Das Schlimme ist, dass sie sich wieder in falsche Partner verliebt hat. Ich denke, weil sie manchmal ein geringes Selbstwertgefühl hatte. Sehr sehr schade. Das Emmental hat da leider nicht viel geholfen.
Heute bin ich 44 Jahre alt, habe einen fixen Partner erst seit 4 Jahren, bin noch nicht verheiratet und habe keine Kinder gewollt. Aber weder meine Mutter, noch mein Vater, noch mein Bruder, noch meine Onkel mochten das.

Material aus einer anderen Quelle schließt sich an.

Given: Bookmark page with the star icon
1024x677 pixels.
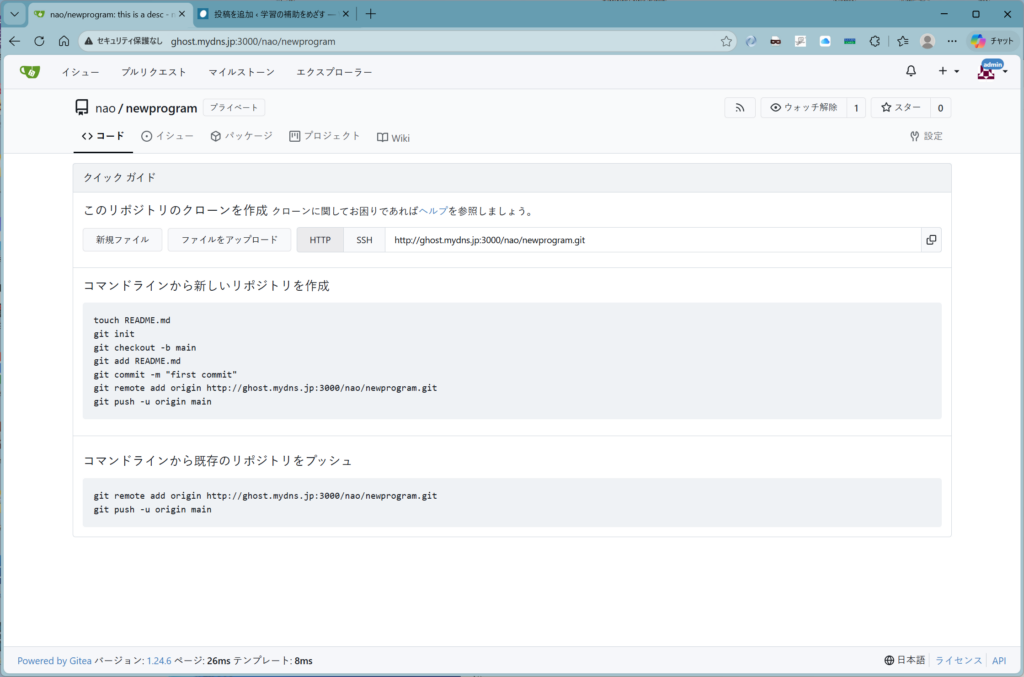Looking at the screenshot, I should point(727,41).
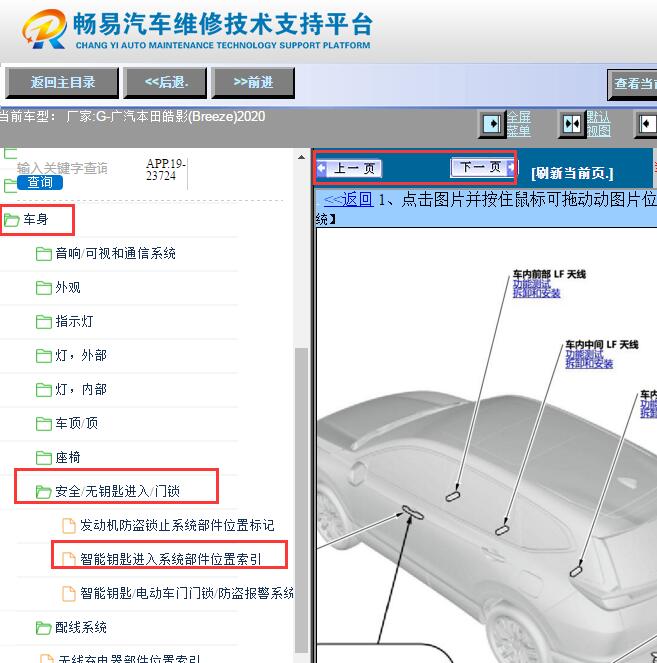Click the blue 查询 search button
This screenshot has height=663, width=657.
[x=40, y=182]
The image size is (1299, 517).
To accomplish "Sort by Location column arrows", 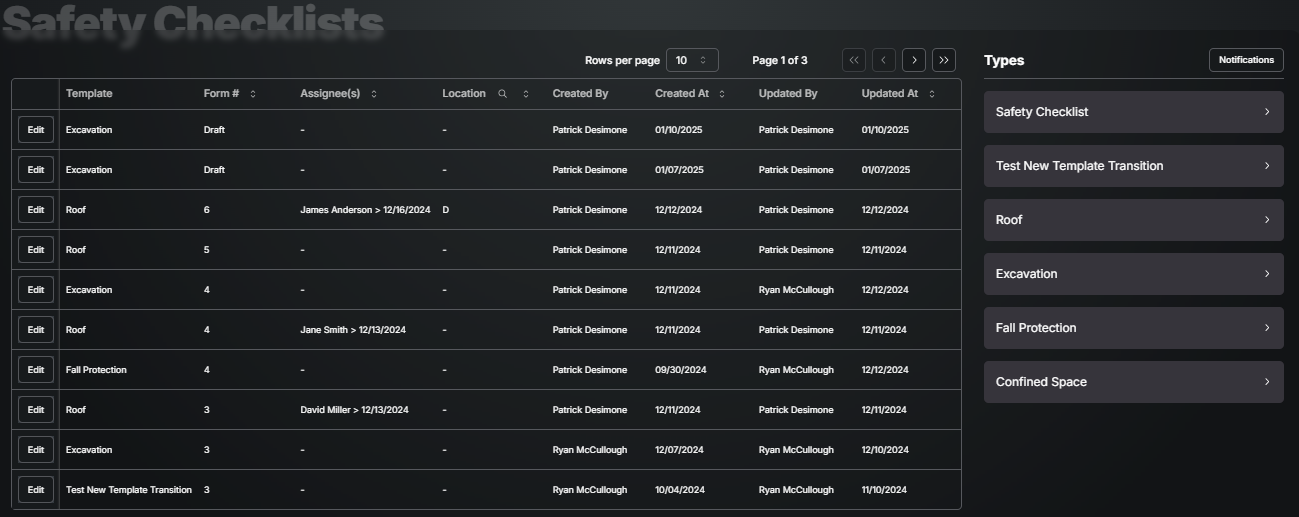I will (x=526, y=94).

In 2003 bin ich dann nach Barcelona gezogen. Da hab ich ein bisschen mehr “familiärischen Ruhe” gefunden und konnte mich auch weiterentwickeln. Dort nahm ich auch Teil an sozialen Bewegungen in 2011-13 und da bin ich ein grossen Schritt weiter auch in Thema Femminismus gekommen.
Ich wurde oft als eine Art Rebellin beschrieben, aber ich möchte einfach das Gefühl haben, frei wählen zu können, ohne zu viele sinnlose gesellschaftliche Bedingungen. Mein Partner ist spanischer Herkunft, 8 Jahre jünger als ich und ich glaube man kann sagen, dass bei ihm eine grosse "Feministische Wille" steckt. Das ist also das, was ich seit meiner Kindheit erwartet hätte, man muss aber eine ziemlich grosse Geduld haben (und auch einige Erfahrungen sammeln).

2. Die italienischen Frauen können seit 1946 wählen, damit liegen sie im europäischen Mittelfeld und 25 Jahre vor der Schweiz! Du hast Familie in beiden Ländern, war der 25 Jahre Vorsprung der Italienerinnen irgendwie spürbar in Deiner Erziehung?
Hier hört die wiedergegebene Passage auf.